Blood, Stem Cells and Cancer Research, St Vincent's Centre for Applied Medical Research, St Vincent's Hospital, Sydney, NSW, Australia.
Mol Cancer. 2012 Feb 20;11:8. doi: 10.1186/1476-4598-11-8.
Acute myeloid leukaemia (AML) with nucleophosmin-1 (NPM1) mutation is a major subtype of AML. The NPM1 mutation induces a myeloproliferative disorder, but evidence indicates that other insults are necessary for the development of AML. We utilised microRNA microarrays and functional assays to determine if microRNA dysregulation could be involved in the pathogenesis of in NPM1 mutated (NPM1mut)-AML.
We used a stringent locked nucleic acid (LNA) based microRNA microarray platform to profile bone marrow samples of patients with normal karyotype AML. A panel of five microRNAs dichotomised AML patients according to their NPM1 mutational status. miR-10a, let-7b and let-7c were significantly over-expressed, while miR-130a and miR-335 were under-expressed in NPM1mut-AML when compared to NPM1wildtype-AML. Of these, miR-10a is the most differentially expressed in NPM1mut-AML versus NPM1wildtype-AML (> 10 fold higher as confirmed by qRT-PCR). To investigate the functions of miR-10a, the OCI-AML3 cell line was utilised, which is the only commercially available cell line bearing NPM1mut. OCI-AML3 cells were firstly demonstrated to have a similarly high miR-10a expression to primary NPM1mut-AML patient samples. Inhibition of miR-10a expression by miRCURY LNA Inhibitors (Exiqon) in these cells resulted in increased cell death as assessed by MTS, cell cycle and Annexin-V assays and reduced clonogenic capacity, indicative of an involvement in leukaemic cell survival. In silico filtering of bioinformatically predicted targets of miR-10a identified a number of potential mRNA targets with annotated functions in haematopoiesis, cell growth and apoptosis. Lucferase reporter assays confirmed a number of these putative tumorogenic genes that are miR-10a suppressible including KLF4 and RB1CC1. This provides a potential mechanism for the pathogenic role of miR-10a in NPM1mut-AML.
This study provides, for the first time, in vitro evidence of a pro-survival role of miR-10a in NPM1mut-AML, that it may contribute to the pathogenesis of NPM1mut-AML and identifies putative tumorogenic targets.

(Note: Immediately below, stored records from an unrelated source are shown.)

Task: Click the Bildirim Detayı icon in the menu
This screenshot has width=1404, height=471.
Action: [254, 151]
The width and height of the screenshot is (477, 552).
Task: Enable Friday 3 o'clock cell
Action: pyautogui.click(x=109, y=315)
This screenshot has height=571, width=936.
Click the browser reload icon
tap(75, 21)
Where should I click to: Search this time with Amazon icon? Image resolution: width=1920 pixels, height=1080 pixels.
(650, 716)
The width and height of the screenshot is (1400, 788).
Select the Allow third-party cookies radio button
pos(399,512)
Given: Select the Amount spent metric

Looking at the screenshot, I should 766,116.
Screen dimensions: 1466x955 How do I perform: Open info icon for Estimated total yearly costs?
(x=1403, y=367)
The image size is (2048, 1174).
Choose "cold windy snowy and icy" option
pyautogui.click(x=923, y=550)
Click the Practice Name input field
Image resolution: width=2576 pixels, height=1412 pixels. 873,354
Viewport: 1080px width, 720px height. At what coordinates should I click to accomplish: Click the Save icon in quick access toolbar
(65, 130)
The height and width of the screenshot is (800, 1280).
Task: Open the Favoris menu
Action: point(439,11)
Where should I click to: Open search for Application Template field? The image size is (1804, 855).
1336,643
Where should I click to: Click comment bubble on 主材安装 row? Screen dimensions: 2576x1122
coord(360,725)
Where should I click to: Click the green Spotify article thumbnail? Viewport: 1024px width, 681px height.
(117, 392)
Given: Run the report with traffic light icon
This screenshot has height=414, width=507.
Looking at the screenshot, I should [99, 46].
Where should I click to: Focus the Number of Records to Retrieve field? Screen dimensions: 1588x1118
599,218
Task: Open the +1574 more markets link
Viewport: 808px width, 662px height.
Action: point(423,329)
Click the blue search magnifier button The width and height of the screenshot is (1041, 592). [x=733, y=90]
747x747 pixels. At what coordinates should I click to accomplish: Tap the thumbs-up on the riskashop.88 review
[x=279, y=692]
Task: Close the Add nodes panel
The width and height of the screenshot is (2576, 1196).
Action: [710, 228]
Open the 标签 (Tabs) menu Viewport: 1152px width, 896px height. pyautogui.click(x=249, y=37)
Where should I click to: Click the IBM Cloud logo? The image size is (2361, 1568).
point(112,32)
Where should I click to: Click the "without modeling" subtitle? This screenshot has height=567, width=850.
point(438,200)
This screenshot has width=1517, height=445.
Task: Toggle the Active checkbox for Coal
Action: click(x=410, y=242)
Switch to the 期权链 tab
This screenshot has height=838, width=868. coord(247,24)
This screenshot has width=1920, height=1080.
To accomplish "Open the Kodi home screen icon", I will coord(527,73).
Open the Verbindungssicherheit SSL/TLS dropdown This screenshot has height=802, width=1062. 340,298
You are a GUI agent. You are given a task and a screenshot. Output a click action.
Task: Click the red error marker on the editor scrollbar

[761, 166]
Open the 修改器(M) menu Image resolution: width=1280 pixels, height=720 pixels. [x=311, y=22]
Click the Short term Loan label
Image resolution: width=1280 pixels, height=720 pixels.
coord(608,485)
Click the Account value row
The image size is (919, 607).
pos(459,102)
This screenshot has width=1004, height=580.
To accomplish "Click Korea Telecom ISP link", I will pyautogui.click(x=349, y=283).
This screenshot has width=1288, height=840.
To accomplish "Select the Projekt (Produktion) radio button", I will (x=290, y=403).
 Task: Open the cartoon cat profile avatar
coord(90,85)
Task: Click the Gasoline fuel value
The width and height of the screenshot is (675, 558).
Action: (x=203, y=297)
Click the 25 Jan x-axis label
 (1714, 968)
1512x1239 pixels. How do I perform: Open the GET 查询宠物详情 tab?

核磷蛋白 1(NPM1)突变的急性髓系白血病(AML)是 AML 的主要亚型之一。NPM1 突变可诱导骨髓增生异常,但有证据表明,其他损伤对于 AML 的发展是必要的。我们利用 microRNA 微阵列和功能测定来确定 microRNA 失调是否可能参与 NPM1 突变(NPM1mut)-AML 的发病机制。
我们使用严格的锁核酸(LNA)基于 microRNA 微阵列平台来分析正常核型 AML 患者的骨髓样本。一组五个 microRNA 根据其 NPM1 突变状态将 AML 患者分为两组。与 NPM1wt-AML 相比,NPM1mut-AML 中 miR-10a、let-7b 和 let-7c 明显过表达,而 miR-130a 和 miR-335 表达下调。其中,miR-10a 在 NPM1mut-AML 中表达差异最大(通过 qRT-PCR 证实 > 10 倍)。为了研究 miR-10a 的功能,我们利用了 OCI-AML3 细胞系,这是唯一具有 NPM1mut 的商业上可用的细胞系。首先证明 OCI-AML3 细胞与原发性 NPM1mut-AML 患者样本具有相似的高 miR-10a 表达。用 miR-10a 的 microRNA 抑制剂(Exiqon)抑制这些细胞中的 miR-10a 表达,通过 MTS、细胞周期和 Annexin-V 测定评估细胞死亡增加,并且集落形成能力降低,表明其参与白血病细胞存活。对 miR-10a 的生物信息学预测靶标的计算机过滤鉴定了一些具有造血、细胞生长和凋亡注释功能的潜在 mRNA 靶标。荧光素酶报告基因测定证实了其中一些潜在的致癌基因,即 miR-10a 可抑制,包括 KLF4 和 RB1CC1。这为 miR-10a 在 NPM1mut-AML 中的致病作用提供了一种潜在机制。
本研究首次提供了 NPM1mut-AML 中 miR-10a 具有促生存作用的体外证据,它可能有助于 NPM1mut-AML 的发病机制,并确定了潜在的致癌靶标。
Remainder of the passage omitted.